# TEXT SHOWN
━━━━━━━━

Being surrounded by countryside is, quite simply, good for our state of mind and essential for our own inner development and insight, for our sense of who we are and how we are connected to the universe.

Frithjof Schuon says as much when, in Gnosis: Divine Wisdom, he argues that higher forms of contemplation depend on an outer environment of beauty.

He adds: “It is not without reason that the beauty in question should be the beauty of virgin nature rather than of temples: for nature reflects something spontaneous and unlimited, something also timeless which fully corresponds to the altogether primordial freedom of the pure Intellect.”

We can see that inspiration in the mystic heights reached by Victorian writer Richard Jefferies*, who ended his days here in Sussex.

Take this passage from The Story of My Heart, for instance, in which he describes a walk on the Downs: “Having drunk deeply of the heaven above and felt the most glorious beauty of the day, and remembering the old, old sea, which (as it seemed to me) was but yonder at the edge, I now became lost, and absorbed into the being or existence of the universe.

━━━━━━━━

# THE DATA
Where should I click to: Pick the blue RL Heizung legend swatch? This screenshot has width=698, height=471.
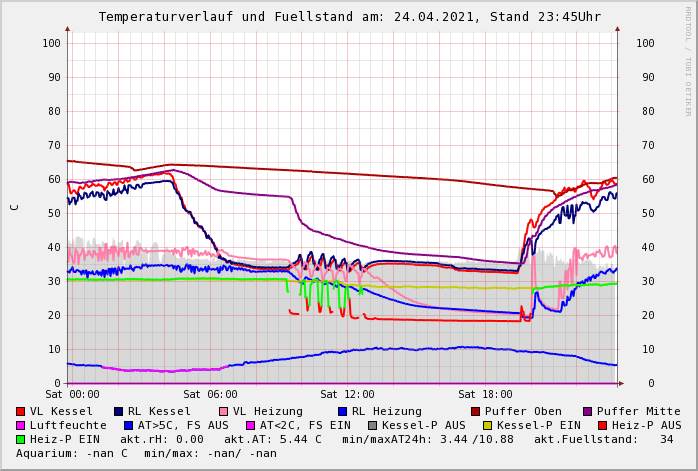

━━━━━━━━

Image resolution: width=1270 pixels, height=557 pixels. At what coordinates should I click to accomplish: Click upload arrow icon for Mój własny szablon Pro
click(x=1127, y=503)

━━━━━━━━

# SET OF TASKS
a – Write out the countryside passage from "Frithjof Schuon says" to "here in Sussex.", word for word.
b – Pick up the passage on countryside and inner life where it stops, and keep writing it.

# RESPONSE LIST
a –
Frithjof Schuon says as much when, in Gnosis: Divine Wisdom, he argues that higher forms of contemplation depend on an outer environment of beauty.

He adds: “It is not without reason that the beauty in question should be the beauty of virgin nature rather than of temples: for nature reflects something spontaneous and unlimited, something also timeless which fully corresponds to the altogether primordial freedom of the pure Intellect.”

We can see that inspiration in the mystic heights reached by Victorian writer Richard Jefferies*, who ended his days here in Sussex.

b –
Richard Jefferies

“I felt down deep into the earth under, and high above into the sky, and farther still to the sun and stars. Still farther beyond the stars into the hollow of space, and losing thus my separateness of being came to seem like a part of the whole.”

Cut off still further from nature, and the spiritual union to the cosmos which it offers, what sort of people will we become?

The “economic bonanza” future of concrete and chemicals being forced upon us by the capitalist mafia will reduce future generations to a condition of unmitigated misery.

With no beauty to contemplate, no joys of nature to feed their souls, they will be left as bitter and as toxic as the air they will have to breathe.

From there on, it can only ever be a spiralling descent into increasing dissatisfaction, alienation and disconnection from the primal pleasure of being alive in this world we inherited.

I have no doubt that much of the emotion currently being triggered by the fracking nightmare is, in truth, an expression of a much deeper realisation – the realisation that we cannot go on this way.

We have to do away with the taboo of all taboos and say that we can no longer allow ourselves to be led into the abyss by this endless pursuit of Progress.

Gradually, more and more people are coming to understand that “economic growth” is neither necessary nor desirable for anyone but the crooks who profit from it.

What do we value in life? Clean air, fresh water, good food, sunshine, health, friendship, the beauty of nature.

What are we told we should value? Money, profit, greed, war, destruction, exploitation, cowed obedience to authority.

So how do we find ourselves in a situation where a minority of selfish sociopaths have the power to impose their twisted death-cult vision of the future on the rest of us?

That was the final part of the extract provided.